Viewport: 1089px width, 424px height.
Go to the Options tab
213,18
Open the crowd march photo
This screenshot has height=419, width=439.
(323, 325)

> [TO DO]: Would you output every line of the listing exactly?

> [SOLUTION FOR THIS PROBLEM]:
Viewport: 1089px width, 424px height.
Go to the Options tab
213,18
Open the crowd march photo
This screenshot has height=419, width=439.
(323, 325)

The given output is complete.